Hi. I am not totally newbie (i have some linux experience and i know how to install hestia), but is there a particular guide to make hestia safe? After install I have to do addition changes, edits to make hestia secure? I would love to host some basic wordpress websites from my vps, but i am not sure if i have to install clamav at all (if i know how to secure wordpress)? I was searching for a guide which explain this steps, but i was unable to find anything, so that is why i am starting a new forum post. Thank you!

Hi @outwork

Basicly hestia is build as secure as possible, there is nothing additional you need to do (probaly enable let’s encrypt, http/https forward and hsts - also ssl for mail domain makes it more secure)

Thank you for your answer @Raphael! Do you recommend installing clamav for simple wordpress websites (a few portfolio websites)? I am on the smallest hetzner package (1 vCPU, 2gb memory) and clamav east a lots of memory. So it is recommanded in my case or i can live without it. Thank you once again :slight_smile:

clamav is much more related to checking mails and attachments to those, I’d say you probably can easily live without it in a lot of cases. for securing wordpress rather look into something like wordfence …

1 Like

This is my memory usage in the same hetzner package:

I’d say change your port admin port number is a good start

Not related to security, but to help keep clamav happy, I’d suggest setting up a swapfile.

Careful with swap file! Its purpose is to provide some slack when a program temporarily requests some more RAM, than what is available at that moment. If a program is constantly using lots of RAM (like clamav) you need to use a server with more RAM, otherwise the server is going to swap a lot and because of that it will become slow.

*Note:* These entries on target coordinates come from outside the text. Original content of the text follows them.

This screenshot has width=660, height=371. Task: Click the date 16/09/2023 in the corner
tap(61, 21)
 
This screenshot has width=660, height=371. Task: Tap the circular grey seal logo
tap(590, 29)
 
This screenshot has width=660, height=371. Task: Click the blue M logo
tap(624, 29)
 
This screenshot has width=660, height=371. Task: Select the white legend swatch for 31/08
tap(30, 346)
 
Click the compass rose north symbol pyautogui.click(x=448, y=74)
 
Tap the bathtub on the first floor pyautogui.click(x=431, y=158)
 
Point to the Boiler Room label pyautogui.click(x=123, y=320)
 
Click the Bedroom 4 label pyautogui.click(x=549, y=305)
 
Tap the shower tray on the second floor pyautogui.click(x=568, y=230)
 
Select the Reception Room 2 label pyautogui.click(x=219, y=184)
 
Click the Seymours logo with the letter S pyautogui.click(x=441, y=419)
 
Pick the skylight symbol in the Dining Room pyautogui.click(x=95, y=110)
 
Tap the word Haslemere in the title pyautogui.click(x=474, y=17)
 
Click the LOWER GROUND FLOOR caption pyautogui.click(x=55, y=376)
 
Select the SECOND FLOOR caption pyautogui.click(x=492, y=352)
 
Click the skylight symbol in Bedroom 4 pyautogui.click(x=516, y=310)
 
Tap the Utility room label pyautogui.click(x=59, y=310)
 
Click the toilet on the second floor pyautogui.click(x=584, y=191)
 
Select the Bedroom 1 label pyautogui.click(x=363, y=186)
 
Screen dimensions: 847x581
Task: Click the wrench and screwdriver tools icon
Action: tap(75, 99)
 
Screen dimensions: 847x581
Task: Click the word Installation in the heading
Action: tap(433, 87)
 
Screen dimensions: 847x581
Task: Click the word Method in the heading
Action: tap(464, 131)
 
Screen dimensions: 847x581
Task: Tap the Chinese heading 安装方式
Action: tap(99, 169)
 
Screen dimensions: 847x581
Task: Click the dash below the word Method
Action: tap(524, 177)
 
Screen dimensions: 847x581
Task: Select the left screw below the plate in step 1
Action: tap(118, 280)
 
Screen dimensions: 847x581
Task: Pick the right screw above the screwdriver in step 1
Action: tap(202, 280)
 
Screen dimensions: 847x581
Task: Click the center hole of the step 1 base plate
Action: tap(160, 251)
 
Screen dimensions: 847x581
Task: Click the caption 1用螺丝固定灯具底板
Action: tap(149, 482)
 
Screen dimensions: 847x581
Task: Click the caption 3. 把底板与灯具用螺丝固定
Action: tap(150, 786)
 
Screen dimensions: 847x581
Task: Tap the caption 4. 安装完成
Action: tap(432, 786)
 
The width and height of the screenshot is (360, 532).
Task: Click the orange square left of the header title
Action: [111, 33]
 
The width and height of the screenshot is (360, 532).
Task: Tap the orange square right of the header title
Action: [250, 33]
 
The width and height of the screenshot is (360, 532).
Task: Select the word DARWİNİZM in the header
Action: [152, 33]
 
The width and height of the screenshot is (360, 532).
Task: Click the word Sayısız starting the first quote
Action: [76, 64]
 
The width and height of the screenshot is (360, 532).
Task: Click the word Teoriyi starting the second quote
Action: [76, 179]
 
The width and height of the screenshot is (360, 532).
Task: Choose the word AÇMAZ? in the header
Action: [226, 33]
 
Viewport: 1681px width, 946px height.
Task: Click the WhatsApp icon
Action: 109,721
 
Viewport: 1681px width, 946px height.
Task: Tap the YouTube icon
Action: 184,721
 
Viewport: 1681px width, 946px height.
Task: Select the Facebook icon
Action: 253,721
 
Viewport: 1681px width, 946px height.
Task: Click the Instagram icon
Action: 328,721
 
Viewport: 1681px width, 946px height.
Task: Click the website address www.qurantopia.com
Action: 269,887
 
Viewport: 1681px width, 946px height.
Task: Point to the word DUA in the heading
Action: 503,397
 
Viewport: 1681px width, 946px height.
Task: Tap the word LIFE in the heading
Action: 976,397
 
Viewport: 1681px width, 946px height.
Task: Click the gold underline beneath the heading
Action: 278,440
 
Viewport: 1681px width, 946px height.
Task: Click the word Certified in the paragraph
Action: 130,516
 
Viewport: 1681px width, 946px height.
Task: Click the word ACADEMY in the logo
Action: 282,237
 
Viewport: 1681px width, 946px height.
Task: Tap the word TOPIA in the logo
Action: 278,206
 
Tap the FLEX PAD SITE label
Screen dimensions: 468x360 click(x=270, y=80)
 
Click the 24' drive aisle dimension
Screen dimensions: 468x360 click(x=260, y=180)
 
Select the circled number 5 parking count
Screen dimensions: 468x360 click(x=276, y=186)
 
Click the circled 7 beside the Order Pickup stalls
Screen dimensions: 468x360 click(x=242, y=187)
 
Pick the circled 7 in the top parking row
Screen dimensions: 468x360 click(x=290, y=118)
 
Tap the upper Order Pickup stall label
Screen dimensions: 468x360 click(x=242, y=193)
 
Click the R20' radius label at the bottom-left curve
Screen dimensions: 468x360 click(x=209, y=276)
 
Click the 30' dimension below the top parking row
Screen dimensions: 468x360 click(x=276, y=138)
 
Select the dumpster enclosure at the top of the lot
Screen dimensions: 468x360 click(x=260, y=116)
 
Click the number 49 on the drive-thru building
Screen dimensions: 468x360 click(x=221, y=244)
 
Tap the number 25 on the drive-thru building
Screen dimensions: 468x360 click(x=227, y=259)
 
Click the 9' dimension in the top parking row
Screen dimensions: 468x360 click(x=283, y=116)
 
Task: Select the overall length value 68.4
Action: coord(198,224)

Also please note that VPS servers based on OpenVZ Virtualization, won’t let you create a swap file. If the provider does not offer swap, then you can’t add it yourself.

1 Like

Sorry to resurrect this post, but in my case, enabling lets encrypt, http/https forward and hsts doesn’t make the panel secure. It still says in the browser that it is an insecure connection, and if using chrome, it wont even allow me to access the panel. i have to go through firefox.
Any thoughts?

Please check https://docs.hestiacp.com/admin_docs/ssl_certificates.html to enable LetsEncrypt on hostname…

@eris - Thank you for your help. I see that step now in the documentation.
For others that may be new like me, checking “Enable SSL for this domain” and its subsequent checkboxes from within the hestia panel on your primary domain doesn’t secure the panel.
You need to follow the extra documented step that @eris has pointed out.

If you don’t mind me asking, is there a preferred order to this? Do you enable SSL/lets-encrypt/etc. from within Hestia first on your primary domain, and then run the bin command via ssh, or is the reverse of that the better way?

It seems to have worked for me via the first option - (due to my missing the bin command entirely at first).

Thank you again and have a great day.

Most Sincerely,

The “preferred” method is to do it during install but currently not possible.